California Partners for Advanced Transportation Technology made a big impression at the June ITS America meeting in in San Jose, Calif. by bringing along three Class-8 truck tractors for Cooperative Adaptive Cruise Control demonstration rides.
“This was a great opportunity to raise the level of awareness about our truck platooning effort, our partnership, and our organizations in a significant way,” says PATH Co-Director Tom West.
The demonstration provided visitors an opportunity to ride in a heavy truck on a freeway as part of a string of three trucks with the followers’ speed under cooperative adaptive cruise control (CACC) and understand the concept, firsthand.
“The CACC system enables the trucks to drive at a reduced vehicle following distance to reduce aerodynamic drag, thereby saving energy, and it also stabilizes traffic flow by reducing the delays in the trucks’ responses to speed variations,” says Dr. Steven Shladover, the Principal Investigator for PATH’s “Partially Automated Truck Platooning” project.
The CACC Demo team offered 25 demonstration rides (with a capacity for six participants, on each ride) over a three-day period. Riders were able to see closer and more accurate control of the gap and speed differences between trucks than normal adaptive cruise control, but the coupling was not as tight as a formally-structured platoon. This demonstration was developed by PATH and the Volvo Group under the sponsorship of the FHWA Exploratory Advanced Research Program and the California Department of Transportation (Caltrans).

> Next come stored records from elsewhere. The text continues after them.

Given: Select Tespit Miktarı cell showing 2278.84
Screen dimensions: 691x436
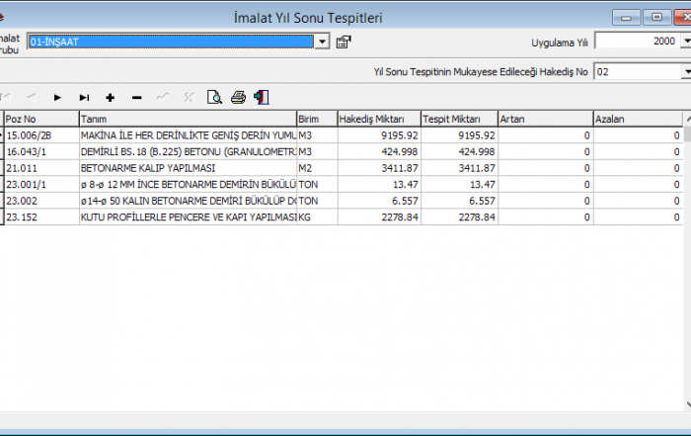Looking at the screenshot, I should (458, 217).

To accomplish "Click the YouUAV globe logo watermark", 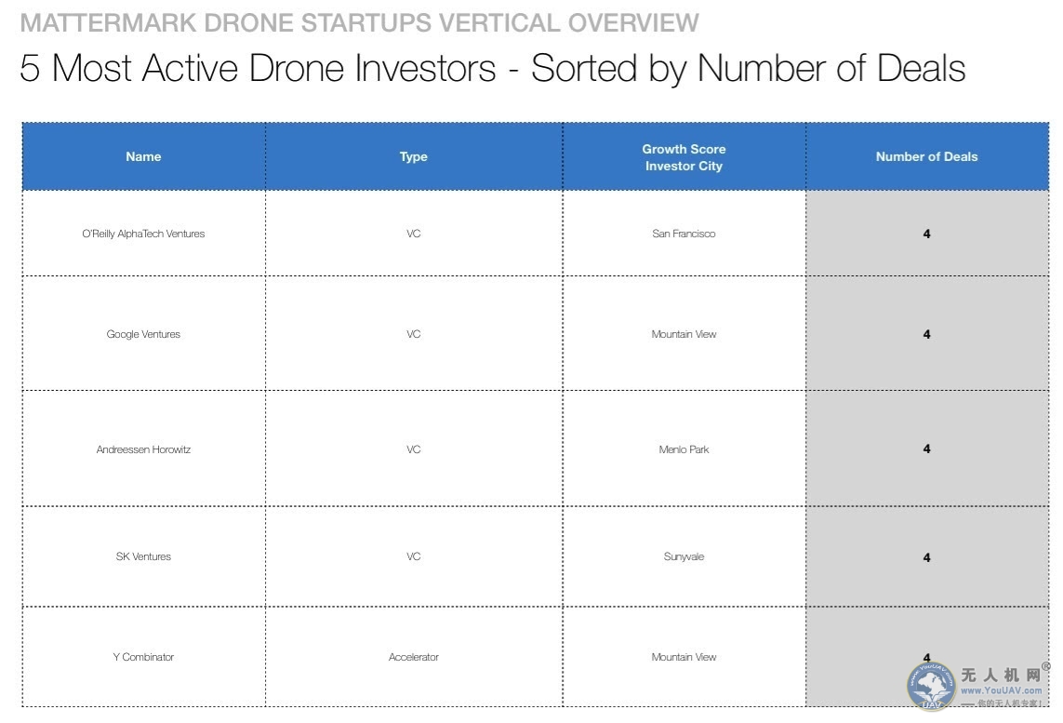I will click(931, 688).
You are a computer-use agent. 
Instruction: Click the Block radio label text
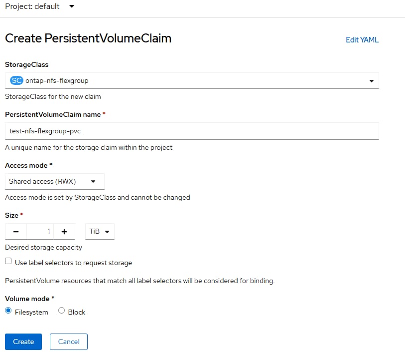[77, 312]
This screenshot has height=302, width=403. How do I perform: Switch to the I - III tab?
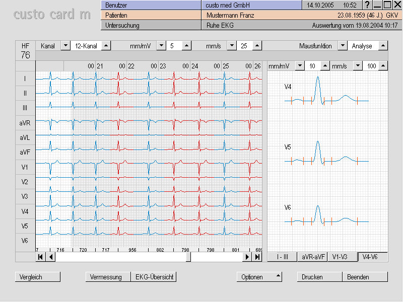(282, 257)
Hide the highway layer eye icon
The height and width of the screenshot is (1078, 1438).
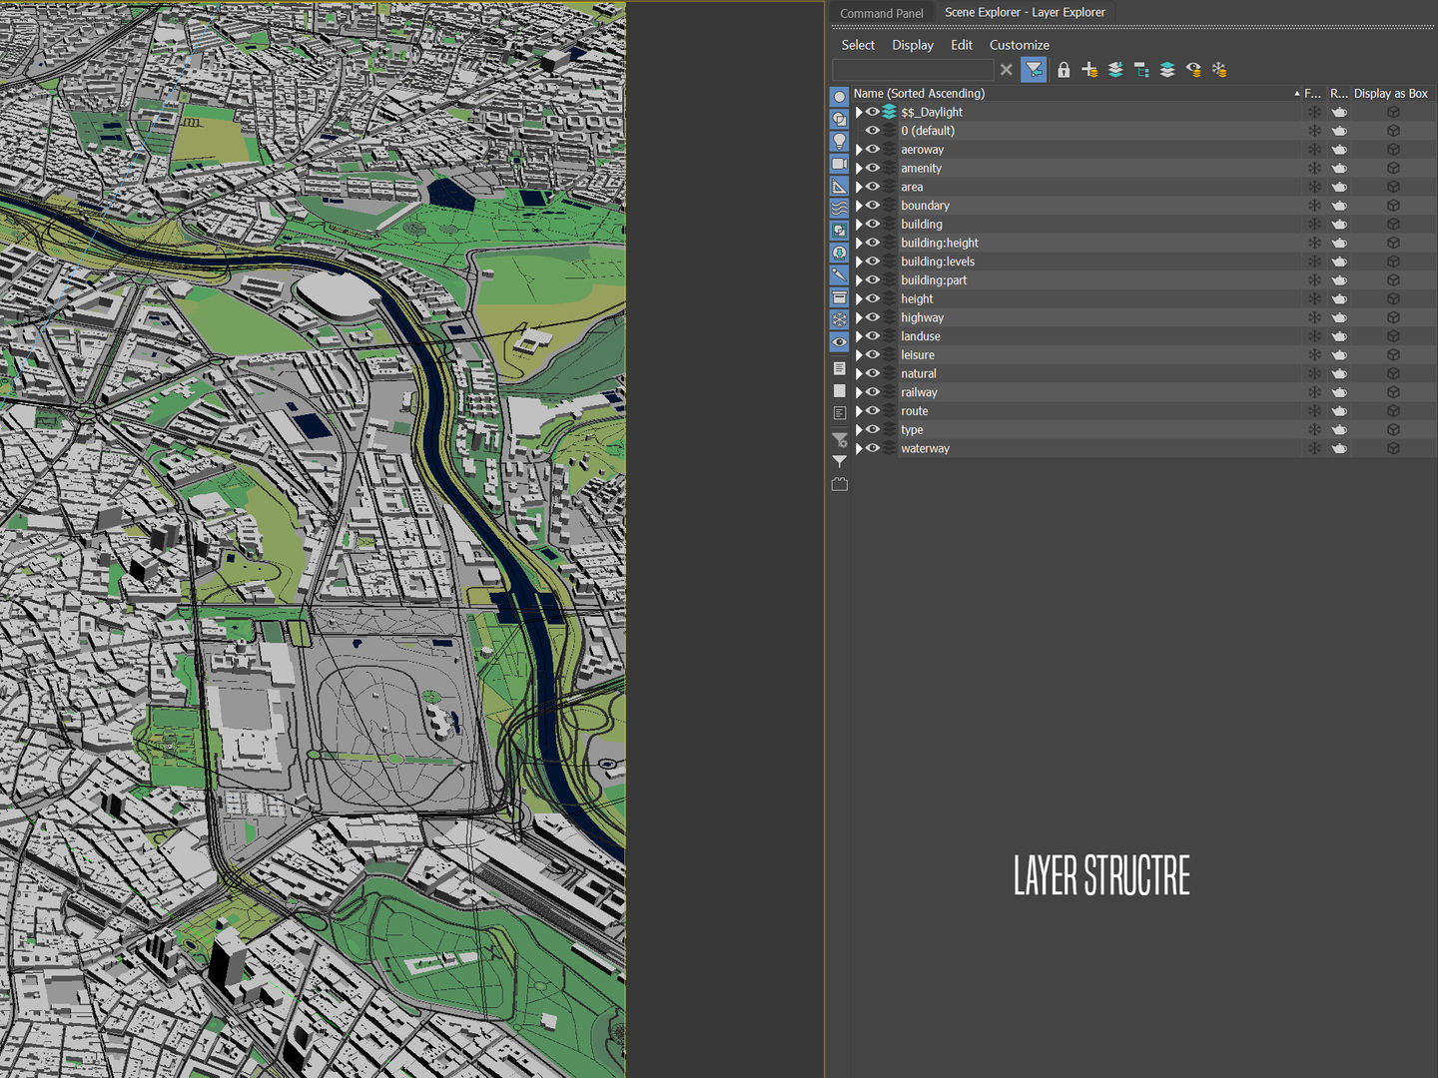pyautogui.click(x=872, y=316)
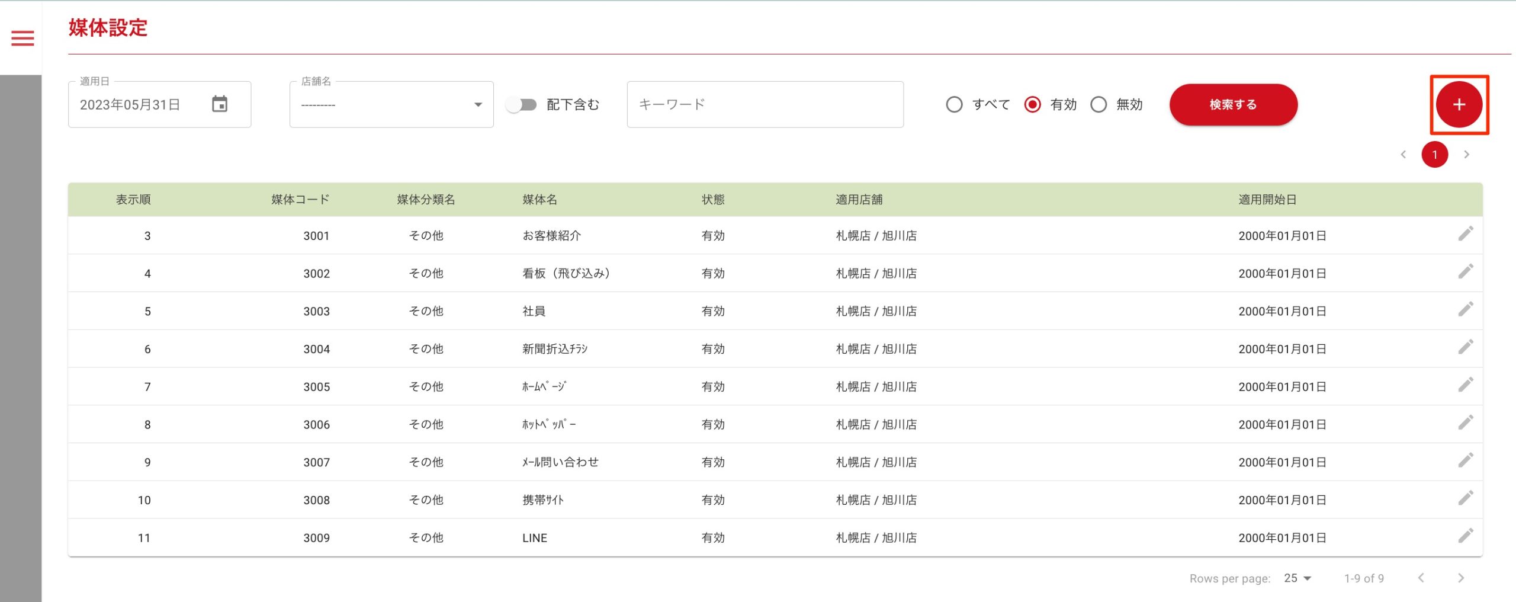Screen dimensions: 1516x602
Task: Edit the LINE media row
Action: pos(1465,536)
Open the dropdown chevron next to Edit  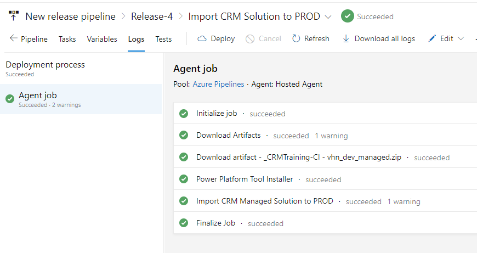[x=461, y=38]
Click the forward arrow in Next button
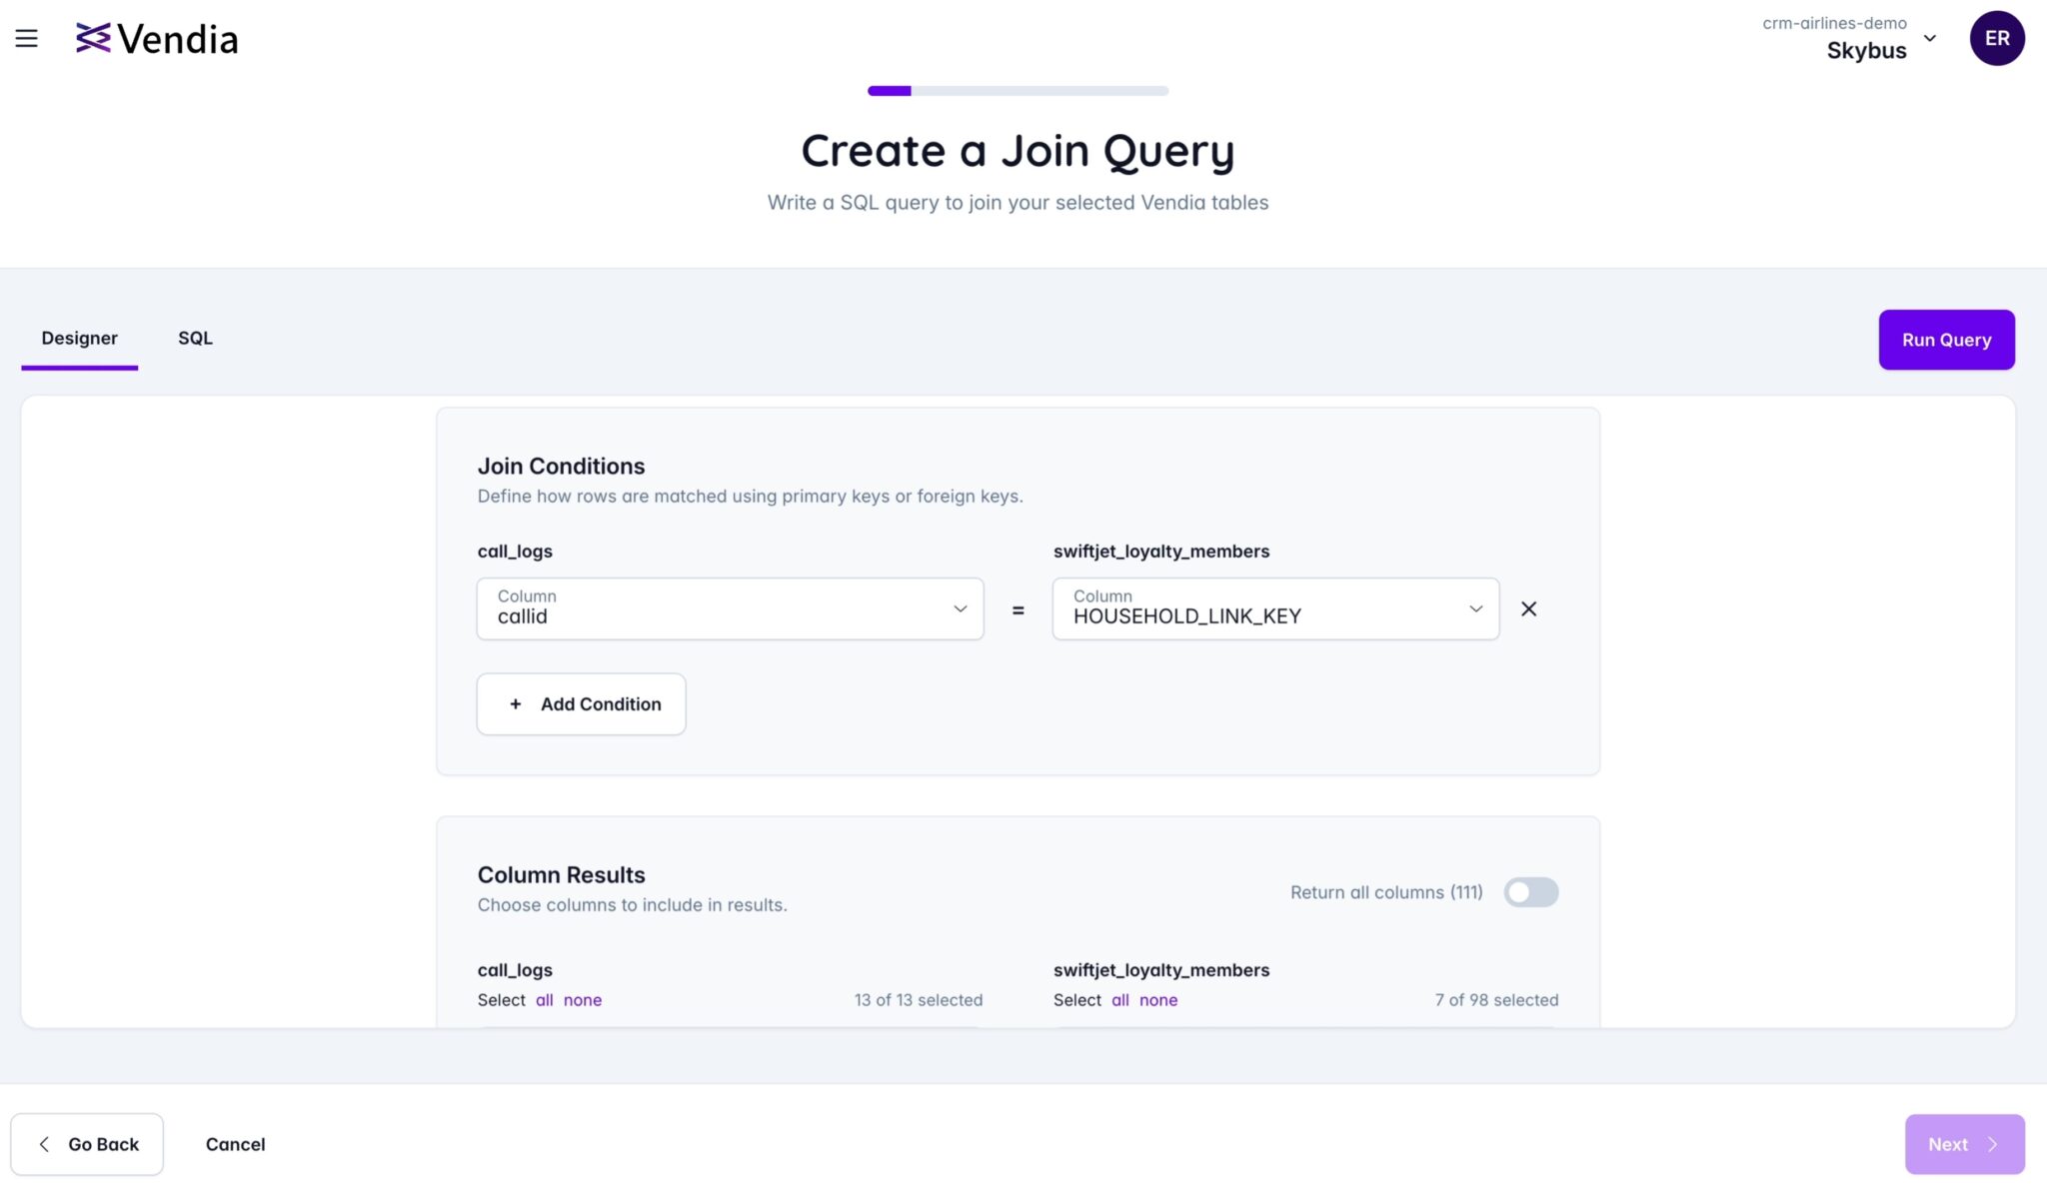Screen dimensions: 2047x1193 click(x=1993, y=1143)
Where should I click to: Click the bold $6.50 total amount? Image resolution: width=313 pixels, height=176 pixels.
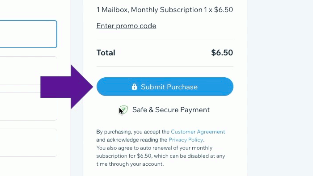[x=222, y=53]
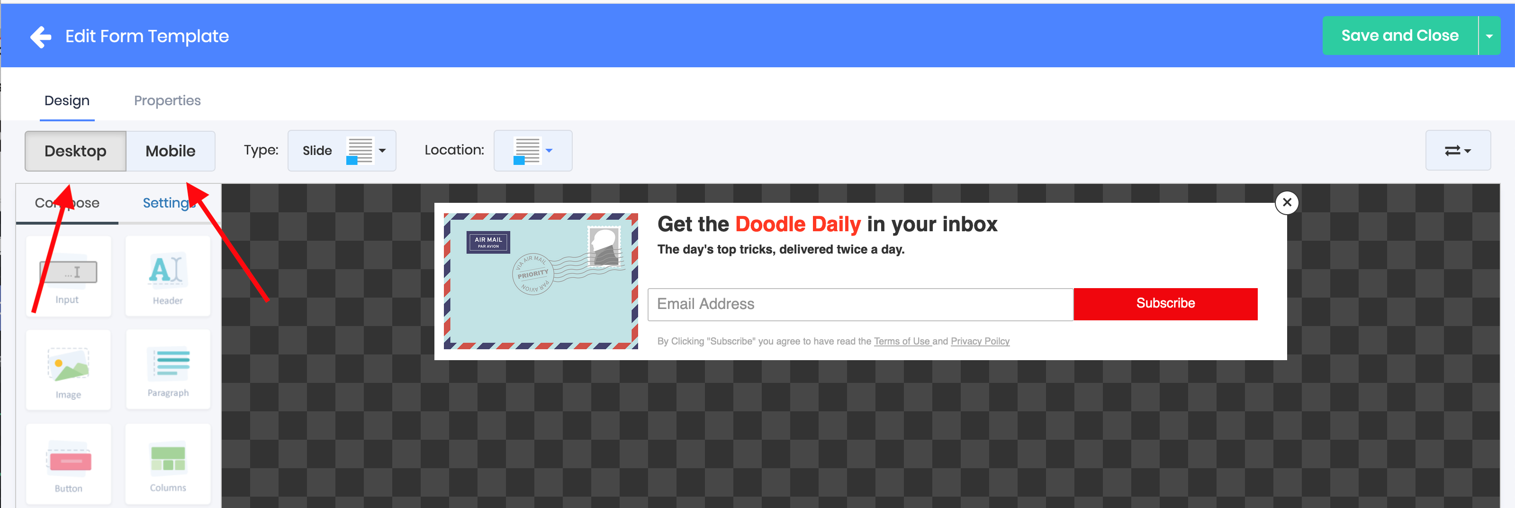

Participants took a short ride along the SR-87 freeway in San Jose, riding in the second and third trucks of the string. They experienced use of dedicated short-range communications (DSRC) vehicle-to-vehicle communication to coordinate truck speeds to follow each other accurately at constant time gaps. They also experienced the automatic response by PATH’s control system when a car cut in between the trucks, leading to the safe separation of the CACC string and switching to normal adaptive cruise control.
California PATH Chief Operations Officer Bob Meade said most of the demo rides were full throughout the conference, with people waiting at the U.S. DOT exhibit booth to take the place of potential no-shows. Participants included city and state Department of Transportation employees from California, and four other states as well as federal government officials and representatives from a variety of companies and research institutions. Also included were California Department of Transportation (Caltrans) Director Malcolm Dougherty and several District and Division Directors, as well as the Federal Motor Carrier Safety Administration (FMCSA) Acting Administrator.